Decisions, decisions. Reading the Fed statement today, I was struck by how many clichés were available to translate Fedspeak into normal speak.
“Pushing on a string” comes to mind when you read the brand-new phrase added to the sentence on current economic conditions:
“including low rates of resource utilization,
subdued inflation trends, and stable inflation
Alan Greenspan was the Fed chairman with only a hammer – rate cuts – so every problem looked like a nail. Stock market crash because “portfolio insurance” didn’t work? – cut rates. Old COBOL programs on some computers used only two bytes to define years? – cut rates. Terrorists fly planes into buildings? – cut rates. Unemployment rises? – cut rates. You get the idea.
The problem with the Alan Greenspan approach is that the nail eventually gets driven so far that you can’t hit it with your hammer any more. That happened a year ago next month.
Bernanke came up with a new tool, solipsistically called “quantitative easing.” I think calling it a screw driver is correct, because of the obvious effect on taxpayers and savers when he started using it.
We should admit, though, that the market loves it whenever the Fed gets out its hammer or screwdriver.
My favorite part of this game is market leaders’ reactions after they’ve already taken profits and bonuses from the pumped-up market. Those very same people turn around and say to the politicians “that’s another fine mess you’ve gotten us into,” as if it wasn’t them that pushed their house organ, the Fed, into creating that mess. (Apologies to Stan and Ollie for the mis-quote, but as a cliché the quote has been mangled.)
So when the Wall Street Journal or CNBC tells you that we need more corporate tax breaks to fix our suffering economy, I’m here to say they know (or should know) that is not true. The Fed has admitted that corporate tax breaks will not help at all to stimulate this economy. That would be textbook pushing on a string.

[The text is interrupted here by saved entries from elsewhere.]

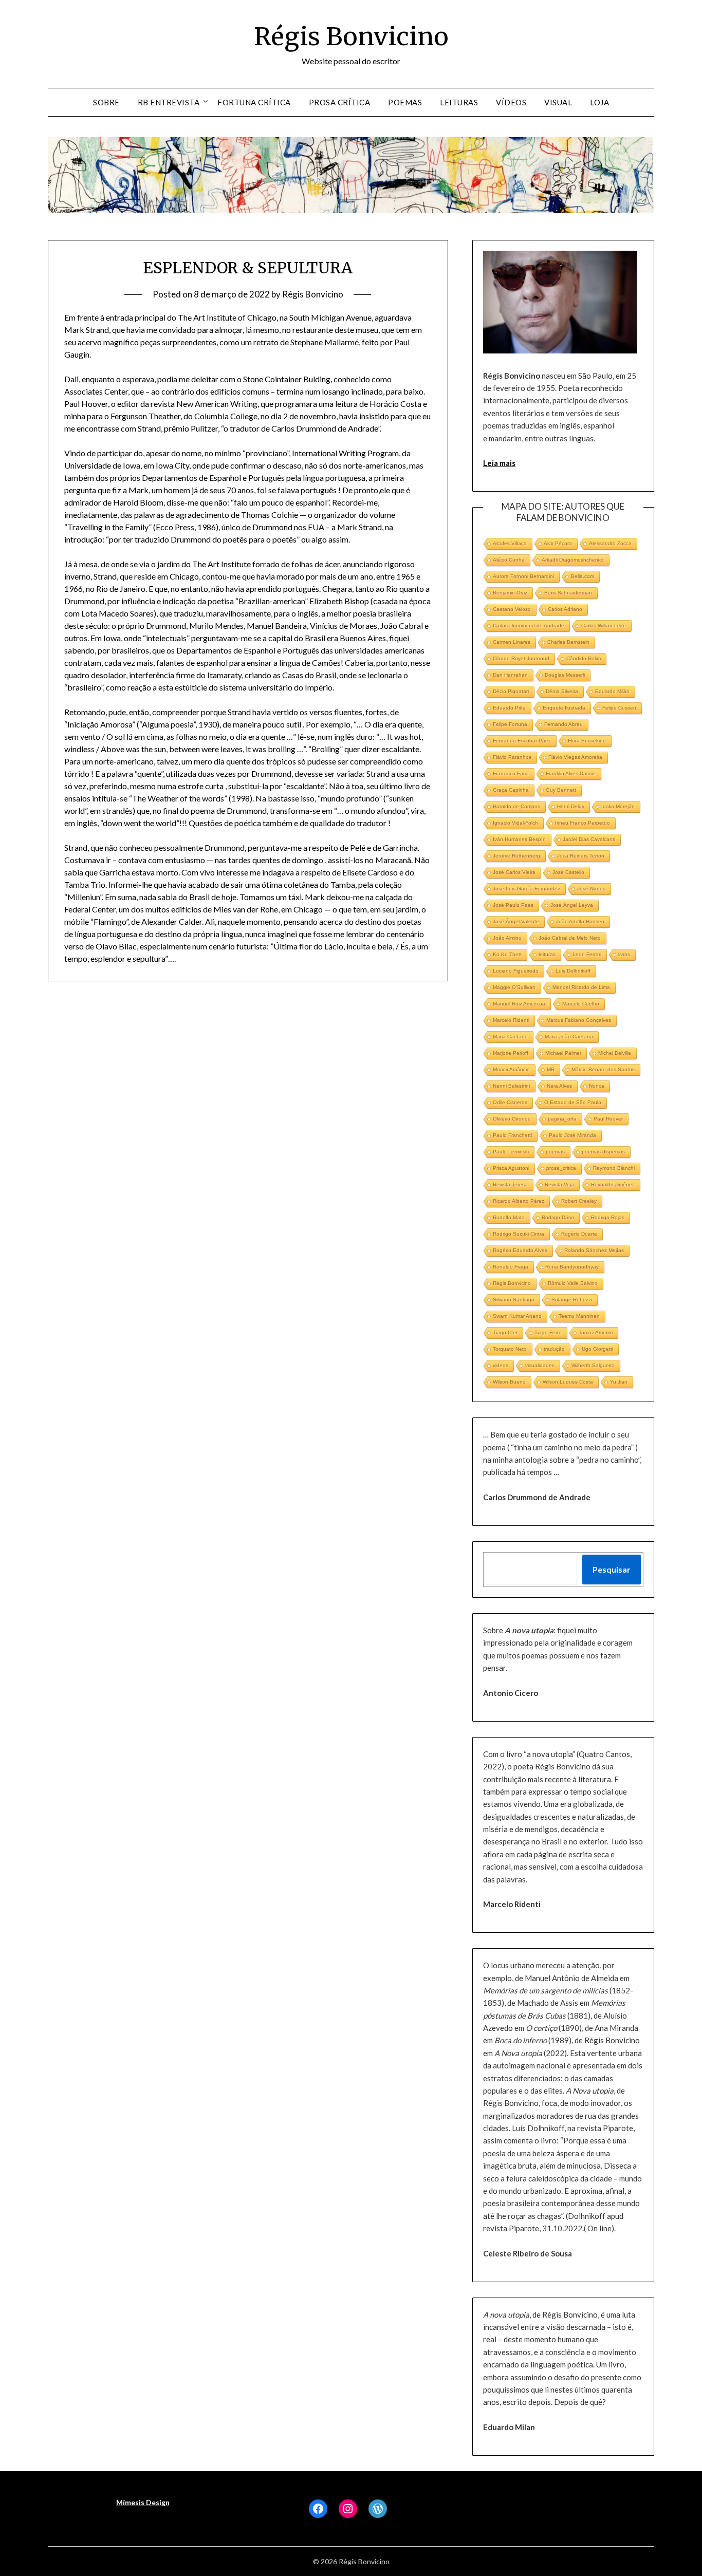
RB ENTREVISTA (169, 102)
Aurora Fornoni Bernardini (523, 576)
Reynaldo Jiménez (613, 1184)
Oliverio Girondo (512, 1119)
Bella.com (582, 576)
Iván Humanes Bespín (519, 839)
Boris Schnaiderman (568, 592)
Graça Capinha (511, 790)
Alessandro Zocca (610, 543)
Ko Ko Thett (507, 954)
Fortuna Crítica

When capacity utilization is abnormally low, and inventories still too high, there is exactly zero incentive to add to capacity. The only thing that corporate tax breaks will do now is make the situation worse by adding to the debt the citizens are expected to pay. It would, of course, help the owners of corporations extract more profits from a shrinking economy by lowering their costs even farther, but it won’t grow the economy one whit.
We need more demand. More demand comes from households, governments and companies. Households need more spendable money to increase their demand. Governments need more tax receipts to increase their demand. Companies need more customers to increase their demand. What we need is wage inflation. That will create more income for consumers, more taxes for governments, and more customers for companies.
A couple years back I was moved to call a buddy at one of the most influential think tanks in Washington with the suggestion that a stimulus package was going to be needed to head off a looming disaster in the subprime mortgage market. I suggested a payroll tax holiday.
It would help the lowest wage-earners and their employers the most, giving them an immediate boost of over 7% in take-home pay (or payroll savings for the employer). That $200 a month for the lower quartiles of the income spectrum was enough to cover their subprime mortgage increase, if they had one. If they didn’t, they could buy their kid an I-pod, pay down credit cards, or swing a car payment.
It also served nationalistic impulses by not rewarding any company that had moved its labor costs overseas. It also worked out to a huge working capital benefit to small businesses, most of which operate as self-employed taxpayers filing and paying quarterly taxes. For those entrepeneurs, a 15.3% increase in their income for a quarter is actually enough to make meaningful expansion plans.
While it would have had the best impact then, in mid-2007, such a move would still be sensible today.
And please, no sanctimonious false piety about how those taxes are for Social Security and Medicare. Back in the 1980’s, the payroll tax was covering the current obligations of the Social Security and Medicare systems, and then some. That didn’t stop the policy-makers from quadrupling that payroll tax back then, allegedly to avoid future insolvency. What did they do with the extra money? They spent it. They spent it on the military, on agribusiness, and most especially, they spent it on tax cuts for those who don’t get W-2 income.
My back of the envelope estimate is that we need about 50% total wage inflation over time to catch up to the inflation we all feel that didn’t get included realistically in the CPI or our paychecks these last couple of decades. That would be the cost out of pocket that we pay for education, health care and housing, to name three things most of us can’t decide not to purchase.
No matter what policy choices we make that increase wages, we need the Fed to resist the temptation to try to stop that kind of inflation once it starts.
Maybe we should take away the Fed’s toolbox, given how we get alternately hammered and screwed when they use them.